NO al Rearm Europe

“Dobbiamo riarmarci urgentemente”, ha detto Ursula von der Leyen, presidente della Commissione Europea, presentando il progetto ReArm Europe che – pur essendo estremamente generico – è stato frettolosamente votato dai 27 capi di governo ancora sbalorditi dagli “schiaffoni” e insulti ricevuti da Trump. Un voto sbagliato e rischioso per un riarmo generalizzato degli eserciti nazionali (dispendiosi e con bassa interoperatività e efficacia) anziché un esercito comune europeo per la difesa dei paesi europei, quindi con una propria produzione di una rete satellitare di protezione (non certo americana, visto i voltafaccia e i tradimenti operati verso gli ucraini) e dotato delle moderne tecnologie per la cosiddetta guerra cybernetica per proteggere servizi e infrastrutture. – https://sindacalmente.org/content/musk-abbiamo-gia-il-nostro-starlink/ Nel contempo rilanciare il servizio civile obbligatorio collegandolo anche alla cultura e alla pratica di difesa della nonviolenza, in alternativa alle proposte di riattivare la leva militare.
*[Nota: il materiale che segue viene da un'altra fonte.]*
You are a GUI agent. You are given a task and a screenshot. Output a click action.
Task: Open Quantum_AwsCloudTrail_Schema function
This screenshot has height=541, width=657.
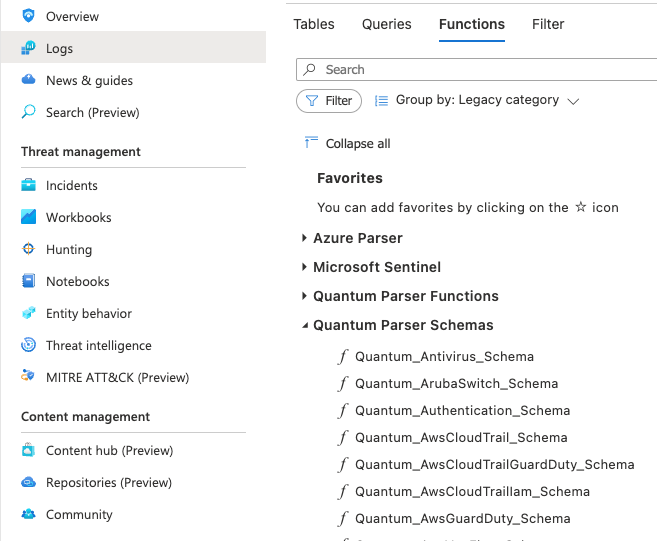[x=461, y=438]
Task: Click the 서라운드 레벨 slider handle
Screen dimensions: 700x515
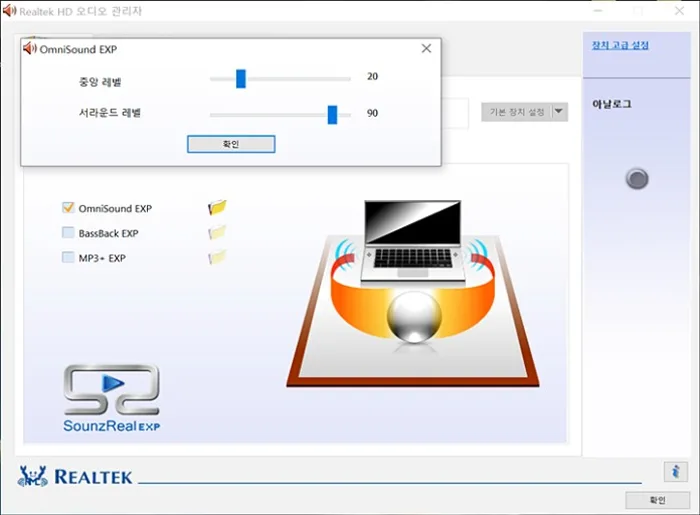Action: (x=332, y=114)
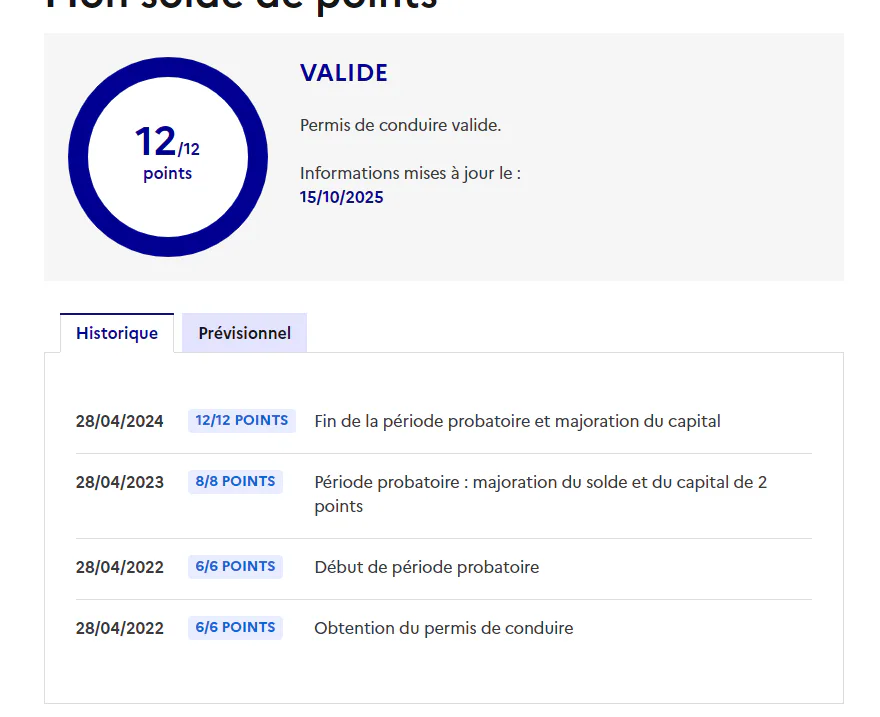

Per sollecitare la riflessione e la discussione alleghiamo: articoli di Agostino Giovagnoli, Stefano Zamagni pubblicati su L’Avvenire, di Carlo Cefaloni (Cittanuova.it) e articoli con tabelle inviati da Gianni Alioti.
 

Quel che serve all’Europa: una difesa comune non aggressivaAgostino Giovagnoli  8-3-25  L’Avvenire

Il contenuto del piano Von der Leyen va discusso nel merito: non c’è dubbio che l’obiettivo finale deve essere la difesa comune e cioè un esercito europeo (non il riarmo dei singoli Stati). Riarmare l’Europa perché oggi incombe su di essa il pericolo della Russia. Così è stata intesa l’affermazione di Ursula von der Leyen che oggi «la sicurezza dell’Europa è minacciata in modo serio», nella presentazione del piano Rearm Europe. Ma tale motivazione e lo stesso nome del piano sono pericolosi. Altra cosa è il suo contenuto, di cui è necessario discutere. In politica però – soprattutto in quella internazionale – la forma è importante come la sostanza, a volte anche di più. Non si deve parlare di riarmo, infatti, ma di un sistema comune di difesa, per chiarire da subito che le armi in più di cui ci si vuole dotare non hanno alcuna finalità aggressiva.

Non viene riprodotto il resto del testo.